Blog - October 3, 2016 on coachpickett.org
Sunday Musings – October 2, 2016
I have long appreciated the opportunity to reflect on the past week. Often when I have been extremely busy, it feels as if I may have left myself somewhere as various tasks carried me forward from one day to the next. Although I am blessed to do a lot of writing each day which requires me to confirm whether or not I need to go searching for myself much as I might search for my ring of keys, I still find I need more than a day to determine whether the quilt my life is weaving has a pattern which is pleasing. Just now I was tempted to say “pleasing to the soul” by which I would have meant approaching an intersection of core values and events. In times past, Sunday was often a time to don sackcloth and ashes as I in my Southern Baptist arrogance assumed that my list of sins was not only unique but longer than that of any one else. It certainly was not a time to celebrate just getting through the week and those times when I did stop to practice patience, a
random act of kindness, doing the daily chores or remembering to say thank you, please, you are welcome or to genuinely ask “How are you?”.
As I think about those lessons about how to behave in public taught by my mother I am grateful. There is no need to attempt to discount the importance of these lessons because the motive in teaching them seemed to be based on the fear that others might think badly of her. These simple acts of what I choose to call civility have often served me and those with whom I come into contact. Although some might suggest that the words are worthless unless lovingly, humbly and gratefully channeled through the heart, my experience is that I appreciate them even if tinged with a bit of sarcasm. In my mind those words said with a bit of sarcasm took some effort – perhaps more than when not filtered through other strong emotions.Today, I am hopefully, less arrogant and know that even though I will benefit from noticing and, when possible, making amends for those times I discounted what I choose to call my sacredness, I do have to judge myself as less deserving than others.
I have recently moved back to Wheeling, West Virginia and one of the many gifts of being back is the attitude of those at the gym where I daily work out. Unlike other gyms which I have gratefully used, the men and women at this gym applaud one for just shoing up. some day some of us do a very thorough and well balanced workout. Other days we go through some basic motions and still other we may only make it to the whirlpool, steam room and shower. No matter. We made it and if we keep showing up the chances are we will get some exercise and leave feeling that we were enough and what we did today was enough. Ironically, being enough for today may allow one to do more tomorrow. Being enough does not imply that one has reached the pinnacle of one one’s ability or goals, but does acknowledge that the belief not being enough weighs us down and leads to a strong desire to avoid this time of reflection and quiet time – to lovingly challenge ourselves to strive to be our best.

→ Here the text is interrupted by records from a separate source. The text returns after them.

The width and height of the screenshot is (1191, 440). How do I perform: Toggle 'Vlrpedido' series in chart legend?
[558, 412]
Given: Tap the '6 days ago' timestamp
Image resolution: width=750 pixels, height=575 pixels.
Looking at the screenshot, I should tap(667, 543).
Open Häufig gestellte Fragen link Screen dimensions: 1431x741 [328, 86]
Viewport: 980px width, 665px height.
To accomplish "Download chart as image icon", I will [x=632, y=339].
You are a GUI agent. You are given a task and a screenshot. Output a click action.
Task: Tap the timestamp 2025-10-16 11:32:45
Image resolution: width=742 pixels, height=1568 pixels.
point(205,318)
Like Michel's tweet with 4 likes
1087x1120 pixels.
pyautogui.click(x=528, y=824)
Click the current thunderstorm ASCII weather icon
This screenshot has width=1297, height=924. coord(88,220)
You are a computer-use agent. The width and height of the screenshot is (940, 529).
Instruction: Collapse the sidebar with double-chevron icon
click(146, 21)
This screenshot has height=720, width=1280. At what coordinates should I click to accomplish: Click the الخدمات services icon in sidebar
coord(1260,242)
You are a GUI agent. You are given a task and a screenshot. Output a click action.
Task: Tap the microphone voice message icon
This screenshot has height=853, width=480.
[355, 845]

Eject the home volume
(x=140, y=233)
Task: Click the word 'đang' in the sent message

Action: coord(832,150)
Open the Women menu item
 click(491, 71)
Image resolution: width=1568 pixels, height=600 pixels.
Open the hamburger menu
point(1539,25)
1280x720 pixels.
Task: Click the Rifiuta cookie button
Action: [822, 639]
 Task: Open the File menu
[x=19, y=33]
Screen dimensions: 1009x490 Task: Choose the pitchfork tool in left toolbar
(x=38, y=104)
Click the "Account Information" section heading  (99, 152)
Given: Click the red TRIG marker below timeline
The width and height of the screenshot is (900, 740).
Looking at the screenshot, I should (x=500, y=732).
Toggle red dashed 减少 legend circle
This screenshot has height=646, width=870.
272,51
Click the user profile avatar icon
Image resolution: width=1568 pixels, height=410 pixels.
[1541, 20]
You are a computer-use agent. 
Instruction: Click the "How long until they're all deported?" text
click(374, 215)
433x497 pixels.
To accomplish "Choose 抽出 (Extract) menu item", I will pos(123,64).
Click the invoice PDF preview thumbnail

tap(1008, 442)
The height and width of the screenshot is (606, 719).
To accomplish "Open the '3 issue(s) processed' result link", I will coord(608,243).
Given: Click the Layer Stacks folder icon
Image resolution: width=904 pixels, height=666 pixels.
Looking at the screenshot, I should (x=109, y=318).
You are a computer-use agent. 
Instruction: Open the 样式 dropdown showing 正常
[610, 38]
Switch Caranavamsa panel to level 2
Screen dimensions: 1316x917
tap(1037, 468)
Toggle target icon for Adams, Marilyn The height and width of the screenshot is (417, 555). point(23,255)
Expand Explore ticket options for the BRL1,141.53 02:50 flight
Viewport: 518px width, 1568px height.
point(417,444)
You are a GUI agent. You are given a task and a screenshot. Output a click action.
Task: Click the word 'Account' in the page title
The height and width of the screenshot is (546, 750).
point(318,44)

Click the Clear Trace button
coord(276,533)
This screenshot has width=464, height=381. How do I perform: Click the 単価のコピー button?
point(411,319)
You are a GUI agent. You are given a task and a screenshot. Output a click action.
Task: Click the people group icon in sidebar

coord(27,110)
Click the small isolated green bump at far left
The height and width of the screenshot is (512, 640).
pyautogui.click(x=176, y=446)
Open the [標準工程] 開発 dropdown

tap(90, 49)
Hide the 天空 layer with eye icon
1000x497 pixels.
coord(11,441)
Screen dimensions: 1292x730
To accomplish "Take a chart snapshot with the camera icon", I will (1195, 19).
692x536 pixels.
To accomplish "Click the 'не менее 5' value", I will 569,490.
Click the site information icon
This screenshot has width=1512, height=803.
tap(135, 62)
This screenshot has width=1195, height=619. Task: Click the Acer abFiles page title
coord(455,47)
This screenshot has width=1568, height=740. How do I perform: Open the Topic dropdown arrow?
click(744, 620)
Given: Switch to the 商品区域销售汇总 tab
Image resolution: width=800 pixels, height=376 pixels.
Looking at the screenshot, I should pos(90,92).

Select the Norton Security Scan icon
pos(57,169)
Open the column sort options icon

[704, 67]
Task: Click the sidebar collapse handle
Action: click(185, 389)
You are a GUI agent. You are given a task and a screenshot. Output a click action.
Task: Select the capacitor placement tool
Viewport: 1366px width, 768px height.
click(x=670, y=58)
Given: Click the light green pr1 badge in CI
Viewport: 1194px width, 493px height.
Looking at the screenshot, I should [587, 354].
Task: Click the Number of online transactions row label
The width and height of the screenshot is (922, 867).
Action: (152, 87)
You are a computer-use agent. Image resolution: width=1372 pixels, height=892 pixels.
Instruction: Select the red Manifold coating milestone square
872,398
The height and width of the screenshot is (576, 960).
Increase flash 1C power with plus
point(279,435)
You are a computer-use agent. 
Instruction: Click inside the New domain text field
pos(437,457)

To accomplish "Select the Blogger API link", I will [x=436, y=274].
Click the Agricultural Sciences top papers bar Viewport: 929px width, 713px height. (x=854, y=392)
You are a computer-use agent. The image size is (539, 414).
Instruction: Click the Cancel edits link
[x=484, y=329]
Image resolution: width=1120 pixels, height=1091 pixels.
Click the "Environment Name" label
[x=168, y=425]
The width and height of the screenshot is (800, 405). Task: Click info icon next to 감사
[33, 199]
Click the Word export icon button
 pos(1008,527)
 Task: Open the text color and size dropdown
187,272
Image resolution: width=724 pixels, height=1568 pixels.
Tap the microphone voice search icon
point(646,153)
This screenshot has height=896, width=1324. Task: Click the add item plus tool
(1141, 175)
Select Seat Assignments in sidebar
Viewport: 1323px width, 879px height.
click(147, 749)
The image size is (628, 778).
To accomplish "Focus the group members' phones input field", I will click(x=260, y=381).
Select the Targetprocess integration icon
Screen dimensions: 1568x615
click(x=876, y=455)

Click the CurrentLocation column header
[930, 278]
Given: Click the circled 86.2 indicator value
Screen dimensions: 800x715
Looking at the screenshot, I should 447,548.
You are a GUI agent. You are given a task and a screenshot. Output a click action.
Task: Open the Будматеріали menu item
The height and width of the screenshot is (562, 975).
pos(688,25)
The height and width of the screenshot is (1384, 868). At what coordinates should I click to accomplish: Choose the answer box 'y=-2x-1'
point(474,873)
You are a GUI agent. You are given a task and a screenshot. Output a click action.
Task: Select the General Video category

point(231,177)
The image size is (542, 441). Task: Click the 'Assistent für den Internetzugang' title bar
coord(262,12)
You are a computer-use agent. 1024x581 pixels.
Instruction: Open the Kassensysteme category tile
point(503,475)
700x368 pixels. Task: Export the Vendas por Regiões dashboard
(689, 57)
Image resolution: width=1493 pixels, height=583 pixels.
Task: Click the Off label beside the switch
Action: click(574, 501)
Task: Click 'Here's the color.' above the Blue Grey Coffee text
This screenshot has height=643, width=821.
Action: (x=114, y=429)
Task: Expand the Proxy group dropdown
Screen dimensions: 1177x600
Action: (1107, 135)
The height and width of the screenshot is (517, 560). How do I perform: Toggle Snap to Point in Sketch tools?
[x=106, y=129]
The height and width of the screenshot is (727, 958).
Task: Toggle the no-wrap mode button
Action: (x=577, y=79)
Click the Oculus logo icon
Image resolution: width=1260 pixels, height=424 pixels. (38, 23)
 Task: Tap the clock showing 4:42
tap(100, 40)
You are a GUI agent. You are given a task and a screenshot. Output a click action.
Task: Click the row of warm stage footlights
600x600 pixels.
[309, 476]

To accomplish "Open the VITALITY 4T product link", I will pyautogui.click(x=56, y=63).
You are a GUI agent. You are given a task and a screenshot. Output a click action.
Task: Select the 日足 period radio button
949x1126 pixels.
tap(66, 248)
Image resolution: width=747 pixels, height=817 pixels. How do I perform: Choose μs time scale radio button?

When I recently listened to Ruby Sales talking to Krista Tippett I was reminded by her of one of the gifts of the African American church tradition of celebrating the fact that “We are all God’s children” – a simple truth that as Ms. Sales points out even a seven-year-old can grasp. Seldom in the Presbyterian Church (at least the white Presbyterian Church which ordained me and whose downtown church hosted a pastor who was known for being able to “strut sitting down”) did I feel the sense of celebration and permission to praise, cry and shout “Help me Jesus” which is always present in the African American churches I have been privileged to attend.
So, on this Sunday morning I will celebrate the fact that I have survived another week and may even have done much more in some moments. I have not, perhaps, been my best. I have not even given much thoughts on some days of being my best. I have often lost or mislaid myself and before I get on with the day of reflection might have to use that magical, internal tracking system to find myself and, like the father of the prodigal son, welcomes myself home. Only then can I be open up to the possibility of being my best self.Whether I am listening to the sounds of the haunting voice of Odetta as she sings, “Sometimes I feel like a motherless child” or the richness of the blues as my friend Barbara Paul Armbrecht brings up the entrails of one’s soul as she sings “Laughing just to keep from crying”, I am invited this Sunday morning to a new level of honestly and, thus, freedom to be.